"The principle is simple: you may not use data derived outside your program to affect something else outside your program - at least, not by accident. Anything that comes from outside your program is marked as tainted, including all command-line arguments, environment variables, and file input. Tainted data may not be used directly or indirectly in any operation that involves a subshell, nor in any operation that modifies files, directories, or processes."

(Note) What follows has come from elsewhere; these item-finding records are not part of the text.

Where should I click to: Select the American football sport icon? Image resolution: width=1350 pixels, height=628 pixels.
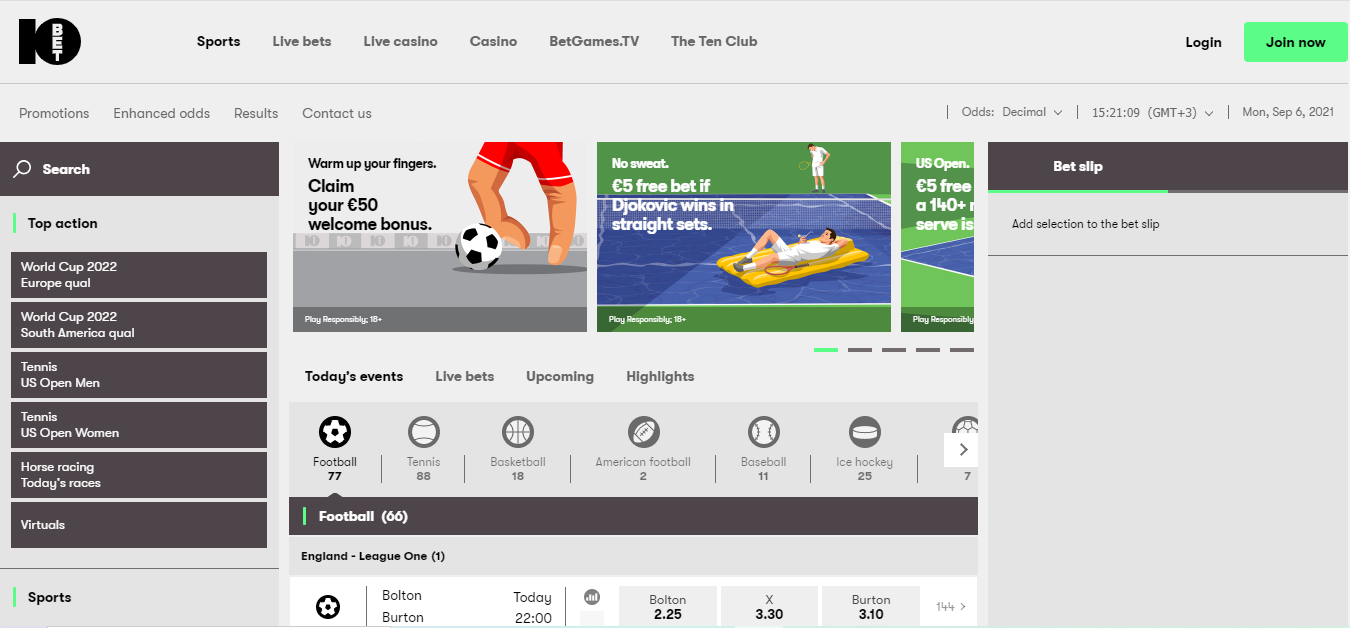pos(643,432)
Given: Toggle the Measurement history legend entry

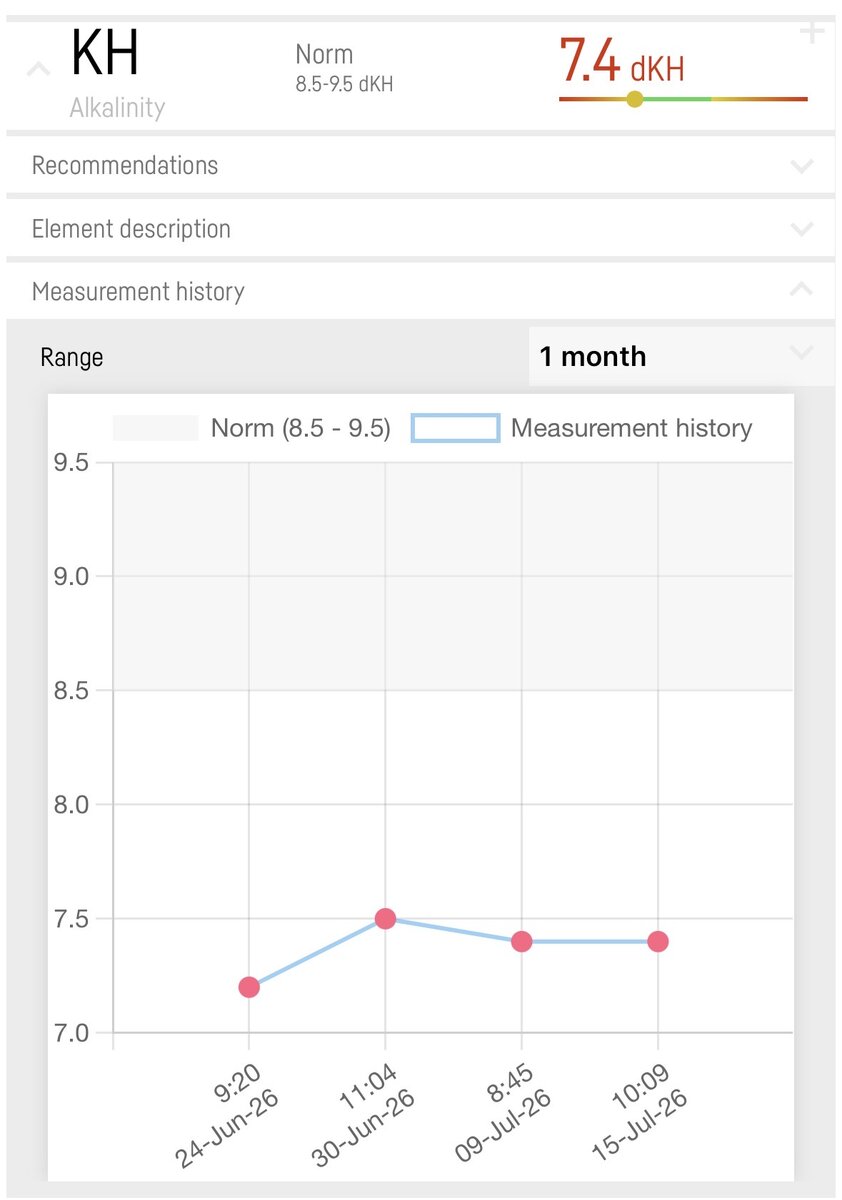Looking at the screenshot, I should click(582, 428).
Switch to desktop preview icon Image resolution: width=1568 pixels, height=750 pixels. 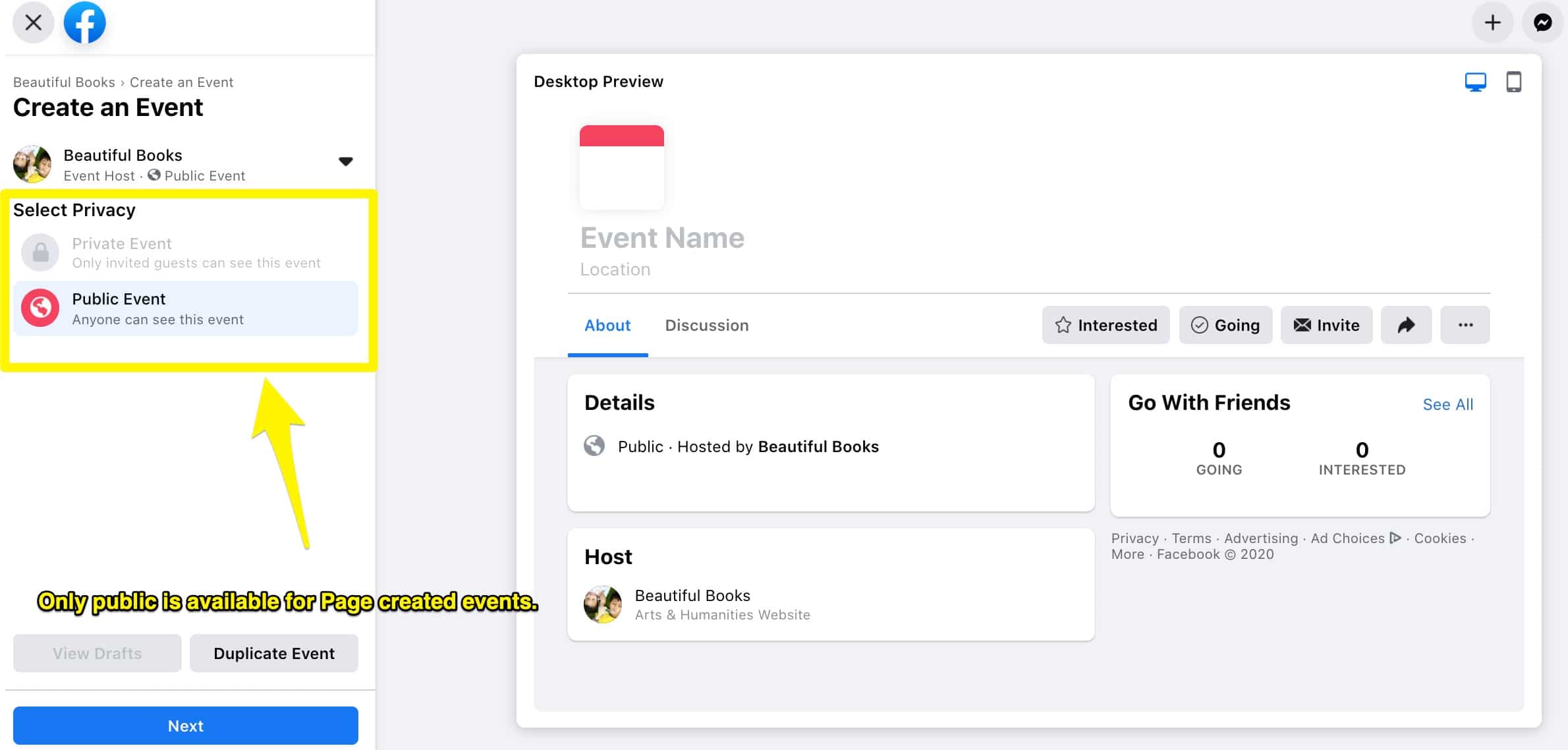(1475, 82)
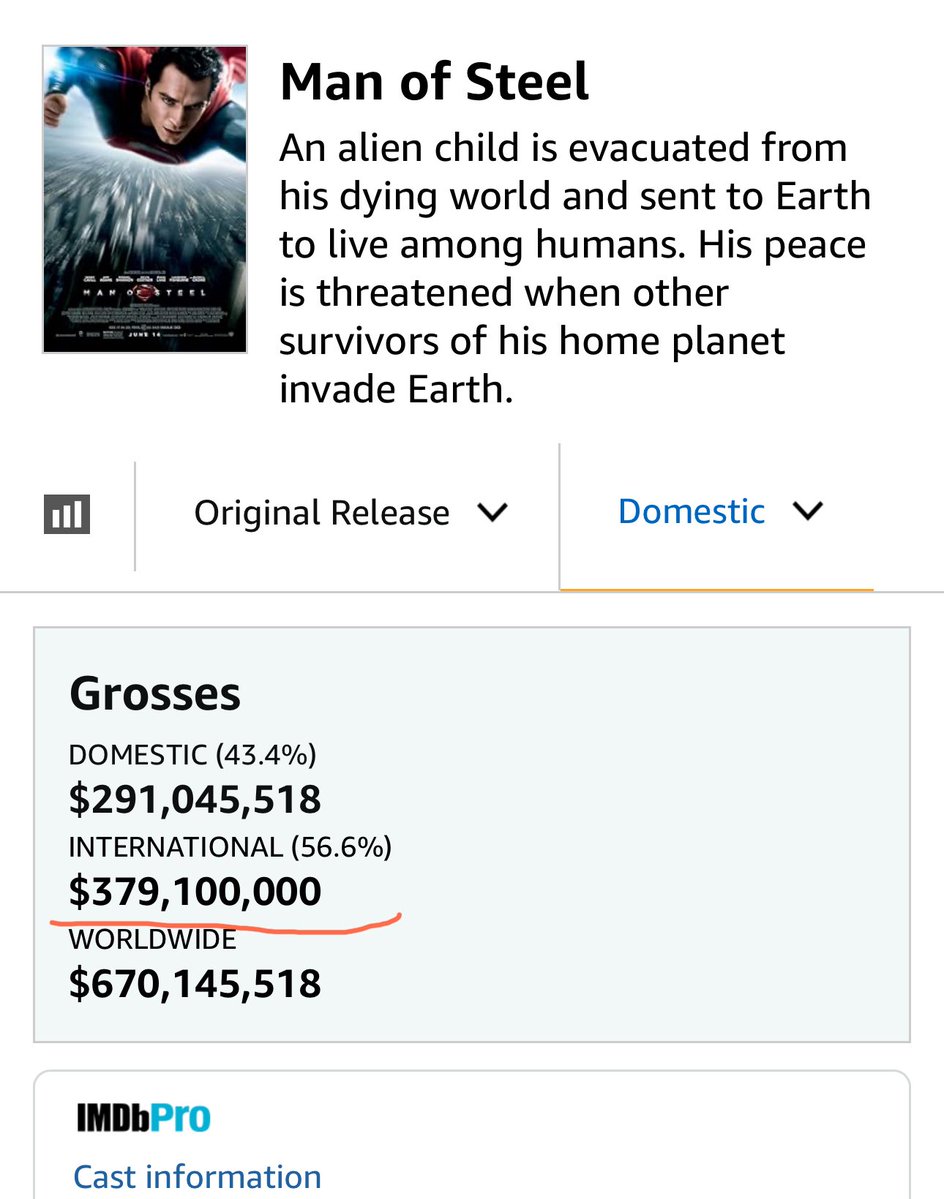This screenshot has height=1199, width=944.
Task: Open the Domestic region dropdown
Action: tap(720, 511)
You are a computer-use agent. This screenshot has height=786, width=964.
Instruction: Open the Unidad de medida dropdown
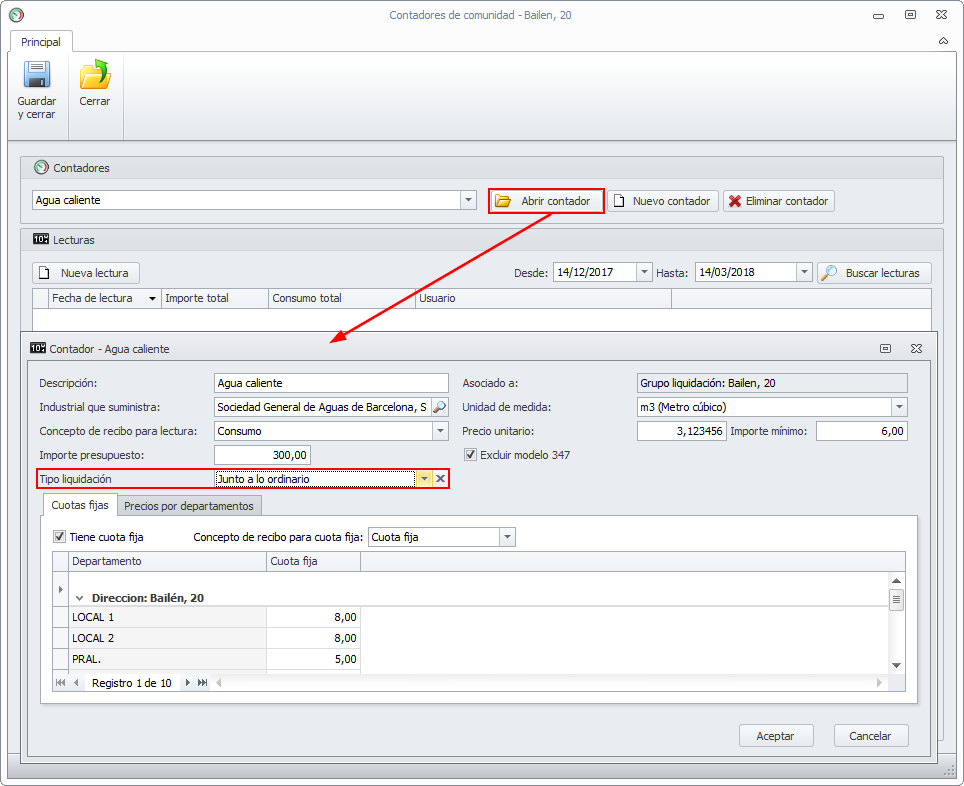[x=899, y=407]
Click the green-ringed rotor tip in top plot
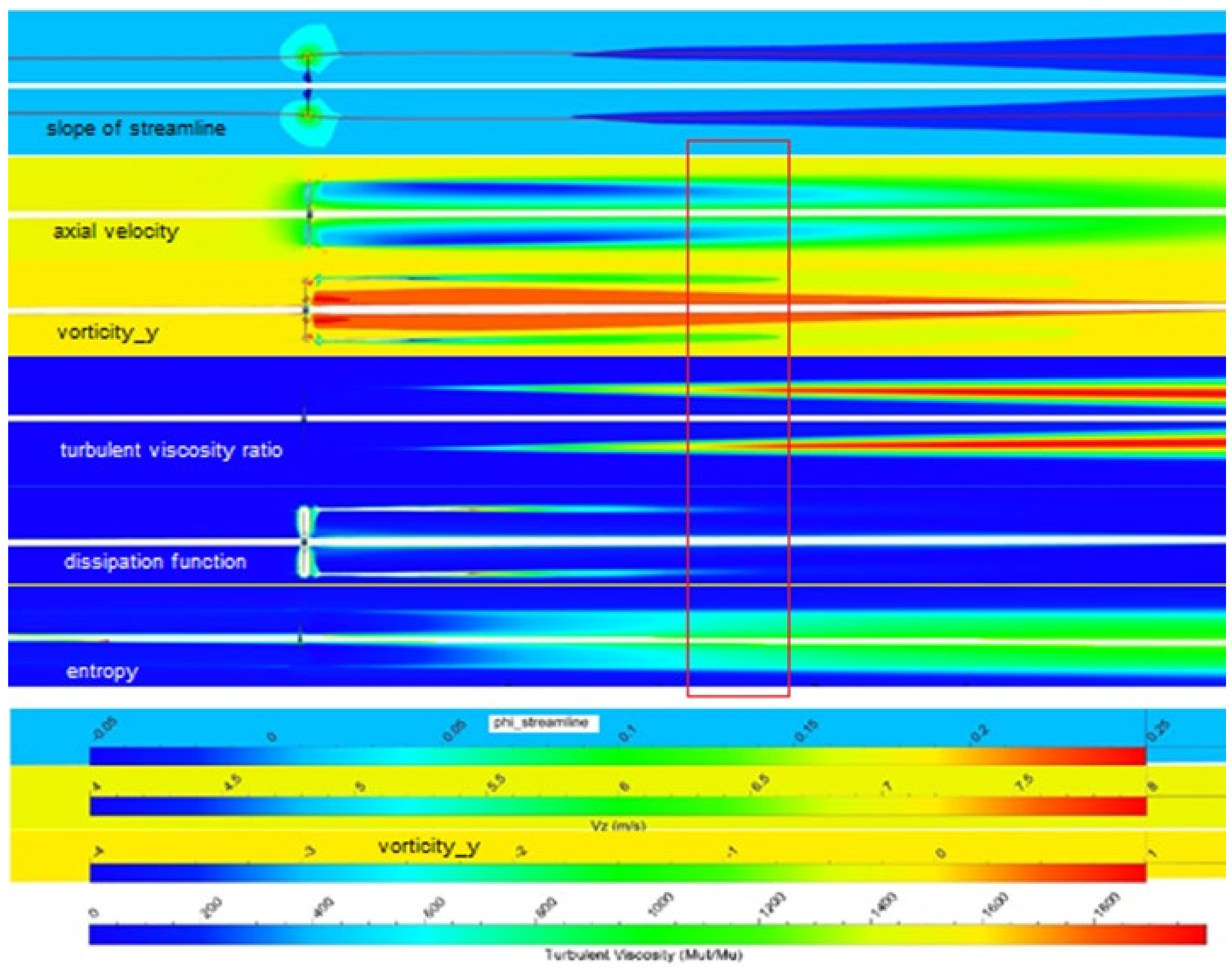This screenshot has height=972, width=1232. (x=308, y=56)
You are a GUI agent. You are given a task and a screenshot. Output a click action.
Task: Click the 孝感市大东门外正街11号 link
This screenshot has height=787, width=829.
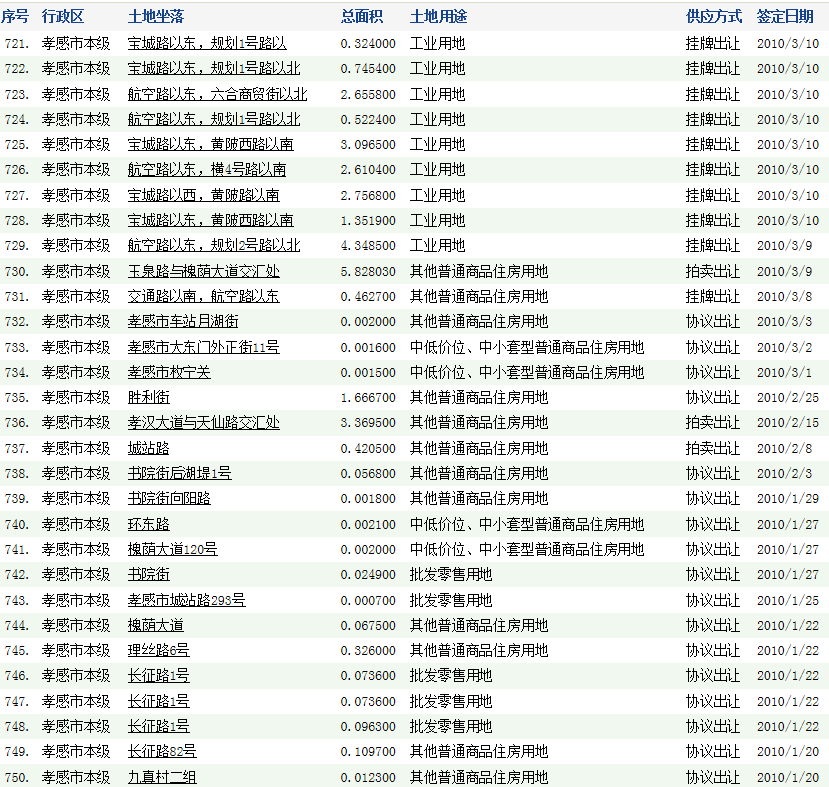(x=204, y=347)
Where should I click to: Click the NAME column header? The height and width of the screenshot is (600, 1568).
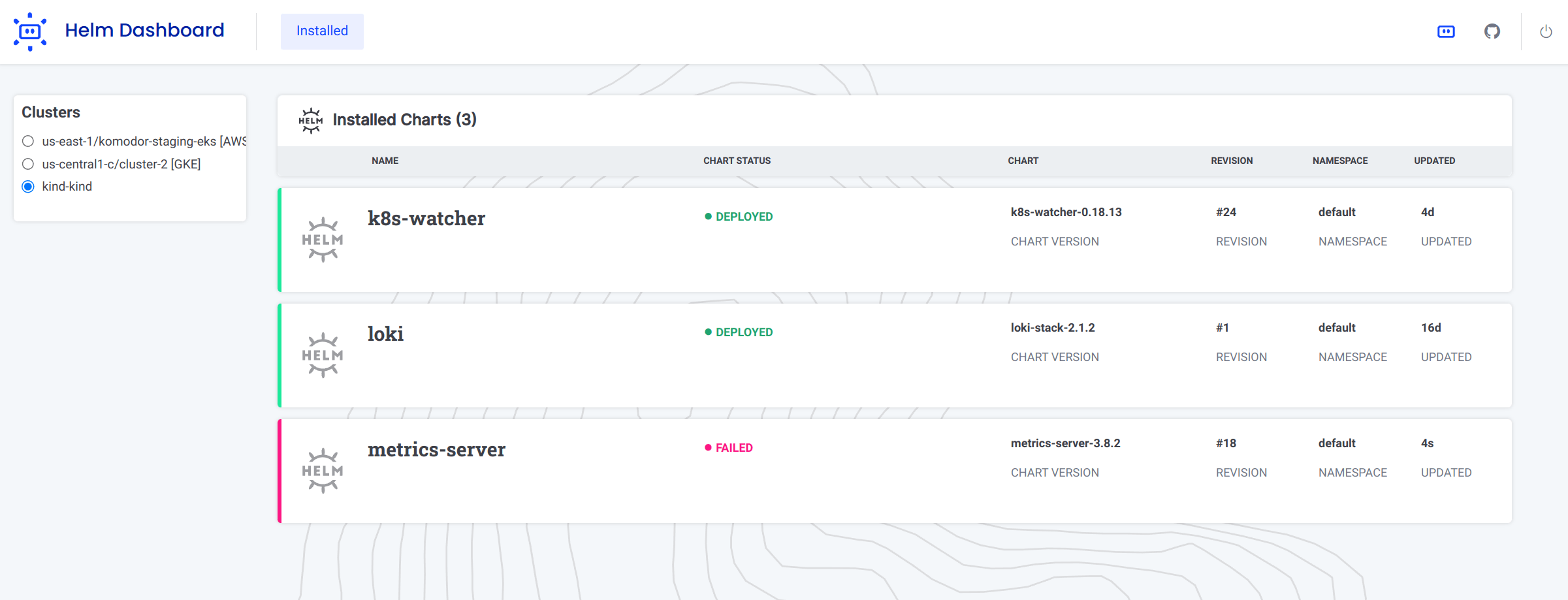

"If you aren't executing your CGI scripts under taint mode, you've needlessly abandoned the strongest protection Perl can give you. "
#!/usr/bin/perl -T
$a = 3; # untainted
$b = $ENV{HTTP_REFERRER} # tainted - comes from outside this code
$line = <STDIN> # tainted
$c = $b . $a; # tainted because $b is tainted
$d = `ls`; # FATAL ERROR - "ls" depends on PATH,
# which comes from outside the program.
#!/usr/bin/perl -T
$word = <STDIN> # tainted
# only keep this word if it is made up of only word characters
if ($line =~ /^([\w]+)$/) { $string = $1 } # now its untainted
else { die "non word char in string" }
From apache.org:
Allowing users to execute CGI scripts in any directory should only be considered if:
1.You trust your users not to write scripts which will deliberately or accidentally expose your system to an attack.
2.You consider security at your site to be so feeble in other areas, as to make one more potential hole irrelevant.
3.You have no users, and nobody ever visits your server.